(PROBLEM DESCRIPTION)
Reproduce the stretch of rows from the start through the line containing "point(271,289)", replacing "pixels" with "px" and leaving everything else unchanged.

---+---

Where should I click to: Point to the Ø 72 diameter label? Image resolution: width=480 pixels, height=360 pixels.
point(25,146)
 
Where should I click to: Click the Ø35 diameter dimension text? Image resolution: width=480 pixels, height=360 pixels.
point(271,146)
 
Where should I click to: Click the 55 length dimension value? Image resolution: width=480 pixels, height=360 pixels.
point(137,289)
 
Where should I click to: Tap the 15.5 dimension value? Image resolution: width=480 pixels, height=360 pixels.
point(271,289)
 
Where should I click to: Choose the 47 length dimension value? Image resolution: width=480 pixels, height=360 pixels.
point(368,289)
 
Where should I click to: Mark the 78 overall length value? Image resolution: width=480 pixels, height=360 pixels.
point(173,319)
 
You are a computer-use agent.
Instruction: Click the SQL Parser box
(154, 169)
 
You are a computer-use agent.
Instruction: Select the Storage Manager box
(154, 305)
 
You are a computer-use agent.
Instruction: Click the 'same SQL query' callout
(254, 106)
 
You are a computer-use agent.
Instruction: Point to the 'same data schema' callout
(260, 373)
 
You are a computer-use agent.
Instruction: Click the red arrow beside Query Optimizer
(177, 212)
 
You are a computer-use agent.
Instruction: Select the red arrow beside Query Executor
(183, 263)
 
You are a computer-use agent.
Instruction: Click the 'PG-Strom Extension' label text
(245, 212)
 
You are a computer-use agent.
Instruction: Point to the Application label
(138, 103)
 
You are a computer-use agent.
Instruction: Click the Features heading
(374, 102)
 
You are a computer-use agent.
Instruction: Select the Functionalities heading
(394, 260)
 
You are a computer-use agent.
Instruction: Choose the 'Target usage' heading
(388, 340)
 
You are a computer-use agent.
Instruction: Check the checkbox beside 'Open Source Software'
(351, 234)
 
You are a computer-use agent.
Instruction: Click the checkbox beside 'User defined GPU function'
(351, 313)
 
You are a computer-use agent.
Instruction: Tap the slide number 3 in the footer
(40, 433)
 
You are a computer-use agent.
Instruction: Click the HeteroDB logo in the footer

---+---

(CORRECT ANSWER)
Where should I click to: Point to the Ø 72 diameter label? Image resolution: width=480 px, height=360 px.
point(25,146)
 
Where should I click to: Click the Ø35 diameter dimension text? Image resolution: width=480 px, height=360 px.
point(271,146)
 
Where should I click to: Click the 55 length dimension value? Image resolution: width=480 px, height=360 px.
point(137,289)
 
Where should I click to: Tap the 15.5 dimension value? Image resolution: width=480 px, height=360 px.
point(271,289)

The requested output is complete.